И в тот момент, когда консул приехал и мне вернули малую часть моих вещей, конечно, это было большое счастье. Я впервые за эти дни посмотрел в окно, увидел, что там улица есть, нас же никуда не выпускали, воздухом подышал свежим.
Когда мы ехали в Бишкек, я еще не представлял, какой резонанс вызвала моя история, не знал, что был митинг в мою поддержку, что эта новость разлетелась по миру.
Не знаю, о чём я думал, пока ехал. Просто, наверное, радовался, что я еду домой.
В Бишкеке меня привезли на Площадь Победы, а там журналисты: все задают вопросы, снимают. Тогда я озвучил версию из расписки, которую с меня взяли, потому что в том приемнике ещё оставались наши соотечественники, которых также надо было освободить.
Дома к моему приезду приготовили много угощений, но от боли я элементарно не мог даже ложку положить в рот: всё было отбито.

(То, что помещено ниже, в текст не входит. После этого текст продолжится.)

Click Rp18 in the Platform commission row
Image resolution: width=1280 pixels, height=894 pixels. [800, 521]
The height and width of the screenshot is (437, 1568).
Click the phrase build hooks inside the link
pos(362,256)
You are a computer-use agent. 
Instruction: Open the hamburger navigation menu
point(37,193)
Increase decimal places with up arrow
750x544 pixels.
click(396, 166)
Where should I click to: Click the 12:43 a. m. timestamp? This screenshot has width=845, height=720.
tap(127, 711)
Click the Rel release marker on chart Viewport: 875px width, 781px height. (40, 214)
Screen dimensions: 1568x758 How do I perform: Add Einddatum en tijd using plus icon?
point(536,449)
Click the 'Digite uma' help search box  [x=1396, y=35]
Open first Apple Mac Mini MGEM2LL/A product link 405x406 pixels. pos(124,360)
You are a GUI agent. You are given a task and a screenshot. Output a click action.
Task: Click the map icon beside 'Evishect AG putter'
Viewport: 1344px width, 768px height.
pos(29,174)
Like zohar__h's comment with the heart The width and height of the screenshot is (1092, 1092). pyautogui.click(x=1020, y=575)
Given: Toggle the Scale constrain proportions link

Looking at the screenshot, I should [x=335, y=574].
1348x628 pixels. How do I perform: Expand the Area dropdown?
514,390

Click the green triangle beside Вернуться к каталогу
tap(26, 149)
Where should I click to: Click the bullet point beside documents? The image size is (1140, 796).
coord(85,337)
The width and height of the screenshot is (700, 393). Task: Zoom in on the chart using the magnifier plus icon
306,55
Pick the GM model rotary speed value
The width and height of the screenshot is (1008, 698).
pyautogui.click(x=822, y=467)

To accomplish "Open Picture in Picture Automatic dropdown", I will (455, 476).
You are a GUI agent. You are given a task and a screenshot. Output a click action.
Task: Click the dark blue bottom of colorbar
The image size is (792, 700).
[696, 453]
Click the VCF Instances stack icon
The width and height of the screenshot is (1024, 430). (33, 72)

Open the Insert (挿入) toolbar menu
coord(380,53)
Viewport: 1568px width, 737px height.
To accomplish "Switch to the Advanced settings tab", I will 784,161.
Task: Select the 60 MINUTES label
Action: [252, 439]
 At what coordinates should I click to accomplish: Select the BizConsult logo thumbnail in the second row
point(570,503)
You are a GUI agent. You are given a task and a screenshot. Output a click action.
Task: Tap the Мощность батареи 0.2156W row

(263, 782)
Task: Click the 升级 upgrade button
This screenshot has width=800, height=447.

Через сутки, поддавшись на уговоры родных, я решил пройти обследование. Выяснилось, что у меня переломы двух рёбер, порваны лёгкие, сотрясение мозга, поэтому меня сразу же доставили в реанимацию и провели операцию.
В больнице, когда шок прошёл, начались жуткие боли. Мне кололи обезболивающие. Помню, несколько дней я сидел на Кетонале, высчитывал часы… Но даже через таблетки чувствовалась эта боль.
После пережитых пыток было очень тяжело. Первое время я даже к окну боялся подходить: у меня была боязнь того, что я много чего видел, много знаю, и я являюсь свидетелем того, что не должно выйти.
После больницы какое-то время по предписанию врача я находился дома на карантине, получал лечение амбулаторно. И чтобы отвлечься от мыслей, я начал включаться в свою общественную деятельность. На тот момент я принял решение, что буду делать расследование открыто и расскажу всем о том, что на самом деле произошло. Поэтому мне приходилось давать интервью, рассказывать о перенесенных пытках, и я думаю, это тоже помогло мне выбраться и теперь уже чувствовать себя психологически более или менее комфортно.
Только в сентябре 2022, впервые после тех событий, я смог найти в себе силы, чтобы вернуться в Алматы и принимать участие в следственных мероприятиях.
Когда человек оказывается под пытками, он в любом случае теряет здоровье. Прошёл год, но я до сих пор чувствую боли. Вот сейчас я переживаю эмоции, и голова начинает болеть. Раньше у меня такого никогда не было. В местах, где рёбра поломаны, я ещё, бывает, чувствую дискомфорт. Бишкекские врачи сказали, что я вовремя освободился, потому что, если бы ещё хотя бы два раза ударили, то поломанные рёбра задели бы не только лёгкие, но и сердце, и был бы летальный исход.
К годовщине произошедшего я бы хотел пожелать, чтобы власти [Казахстана] нашли в себе силы объективно расследовать эти события, потому что много людей пострадало, и эти люди ждут ответа. Если эти люди не дождутся ответа, то есть повод для того, чтобы что-то опять назрело и недовольство копилось, как это и произошло с январскими событиями. Потому что это прямое следствие того, когда права человека подавляются и нет возможности высказаться. Чтобы такого не было, нужно просто вот этот диалог между властью и народом соблюдать, слушать и действовать во благо, а не вопреки.